## Task goal
Return only the lines of the listing below that run from the line with "You are a GUI" through the line with "Concert (64, 759)", both ends included, exactly as written.

## Material provided
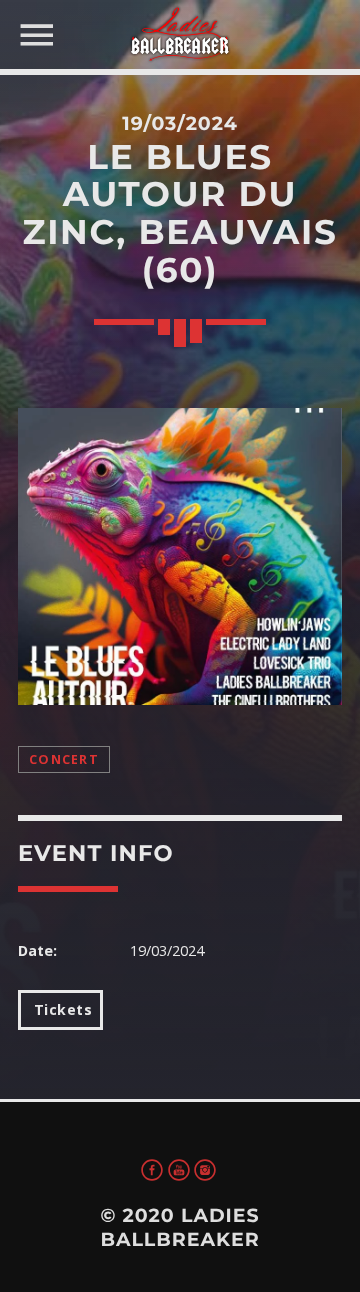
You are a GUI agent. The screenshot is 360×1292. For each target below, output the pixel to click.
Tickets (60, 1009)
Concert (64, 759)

==

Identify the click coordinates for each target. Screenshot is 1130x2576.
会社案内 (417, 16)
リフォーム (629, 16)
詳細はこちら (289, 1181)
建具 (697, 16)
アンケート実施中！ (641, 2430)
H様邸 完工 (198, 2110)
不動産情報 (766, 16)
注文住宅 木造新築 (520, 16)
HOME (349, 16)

## Solved exercise
You are a GUI agent. The screenshot is 360×1292. For each target below, output the pixel to click.
Tickets (60, 1009)
Concert (64, 759)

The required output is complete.